Pazar Pasajı: Çürümenin Kitabı — E. M. Cioran

Nurefşan Akcan
Zemheri
Published in
2 min readJun 18, 2017

Geceye Direnmeme

Başlangıçta, ışığa doğru ilerlediğimizi sanırız; sonra o hedefsiz yürüyüşten yorulur ve kendimizi yere bırakırız: Gitgide yumuşayan toprak artık bizi taşımaz: Açılır. Güneşli bir sona götüren bir güzergâhı boş yere izlemeye uğraşsak da, içimizde ve altımızda koyu karanlıklar genleşir. Kaymamız sırasında bizi aydınlatacak hiçbir pırıltı olmaz: Uçurum bizi çağırır ve onu dinleriz. Olmak istediğimiz her şey, bizi daha yukarıya yükseltme gücünü gösterememiş her şey, hâlâ üzerimizde durur. Vaktiyle zirvelere aşık olan, sonra da hayal kırıklığına uğrayan bizler, sonunda düşüşümüze canı yürekten bağlanırız; tuhaf bir infazın aletleri olarak, koyu karanlıkların sınırına, geceye bağlı alın yazımızın hudutlarına dokunma yanılsamasıyla büyülenerek, düşüşümüzü tamamlamak için acele ederiz.

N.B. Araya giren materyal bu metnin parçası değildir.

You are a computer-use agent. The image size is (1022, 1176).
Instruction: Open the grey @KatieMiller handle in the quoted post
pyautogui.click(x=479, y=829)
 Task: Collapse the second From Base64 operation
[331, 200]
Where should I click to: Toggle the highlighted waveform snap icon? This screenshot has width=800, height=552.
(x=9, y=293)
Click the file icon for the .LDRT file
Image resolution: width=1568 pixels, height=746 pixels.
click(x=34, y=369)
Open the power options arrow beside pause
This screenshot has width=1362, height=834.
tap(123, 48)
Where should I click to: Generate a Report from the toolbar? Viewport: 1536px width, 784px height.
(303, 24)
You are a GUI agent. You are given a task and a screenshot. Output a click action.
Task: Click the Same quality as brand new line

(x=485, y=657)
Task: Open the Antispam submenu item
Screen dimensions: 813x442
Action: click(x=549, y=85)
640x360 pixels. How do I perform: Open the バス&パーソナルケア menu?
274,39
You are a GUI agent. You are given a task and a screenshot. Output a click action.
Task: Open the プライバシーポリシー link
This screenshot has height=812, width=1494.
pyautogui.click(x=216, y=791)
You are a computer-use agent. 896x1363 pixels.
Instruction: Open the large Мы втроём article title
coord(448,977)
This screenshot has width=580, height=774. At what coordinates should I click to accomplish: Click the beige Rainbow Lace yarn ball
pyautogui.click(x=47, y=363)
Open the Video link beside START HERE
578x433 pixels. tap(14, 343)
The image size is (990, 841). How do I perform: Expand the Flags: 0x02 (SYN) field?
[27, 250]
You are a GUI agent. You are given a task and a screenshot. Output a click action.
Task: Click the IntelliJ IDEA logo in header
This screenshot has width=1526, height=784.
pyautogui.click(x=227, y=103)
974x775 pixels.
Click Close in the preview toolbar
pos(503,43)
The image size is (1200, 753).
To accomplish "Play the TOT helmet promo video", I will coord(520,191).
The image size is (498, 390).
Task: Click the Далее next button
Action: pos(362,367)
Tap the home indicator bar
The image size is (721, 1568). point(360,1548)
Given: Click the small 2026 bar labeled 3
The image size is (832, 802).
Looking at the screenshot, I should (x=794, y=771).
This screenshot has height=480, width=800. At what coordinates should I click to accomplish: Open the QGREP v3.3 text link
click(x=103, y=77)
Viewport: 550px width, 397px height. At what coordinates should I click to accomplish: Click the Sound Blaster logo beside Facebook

Boşluk korkusu hazza dönüştüğünde, güneşin aksi yönünde ilerlemek ne şanstır!

Tersine sonsuz, tabanlarımızın altında başlayan tanrı, varlığın yarıkları önünde vecde geliş ve kara bir hale susuzluğu olan boşluk, içine gömüldüğümüz alaşağı edilmiş bir rüyadır. Baş dönmesi bizim için yasa haline gelirse, bir yeraltı aylası taşıyalım, düşüşümüzün tacını… Bu dünyanın tahtından indirilince, yeni bir şatafatın gecesini kutlamak için asasını da beraberimizde götürelim.

Ama yine de bu düşüş -bazı dinlenme anları dışında- görkemli ve lirik olmaktan uzaktır. Genellikle bir gece çirkefinin içine, ışık kadar vasat olan bir karanlığa saplanırız… Hayat artık alacakaranlık içinde bir uyuşukluktan, pırıltılar ve gölgeler arasında bir cansızlıktan, o iç güneşin bir karikatüründen ibarettir yalnızca; o iç güneş ki bizi kendi dışımızdaki maddeden üstün olduğumuza haksız yere inandırır.

Hiçten fazla olduğumuzu kanıtlayan hiçbir şey yoktur.

Tanrılarla rekabete girdiğimiz, coşkularımızın ürküntülerimizi alt ettiği bu genleşmeyi sürekli olarak hissetmek için öylesine yüksek bir ısı tutturmamız gerekirdi ki birkaç günde bitip tükenirdik.

Ama parıldamalarımız anlıktır, düşüşlerimiz kuralımızdır.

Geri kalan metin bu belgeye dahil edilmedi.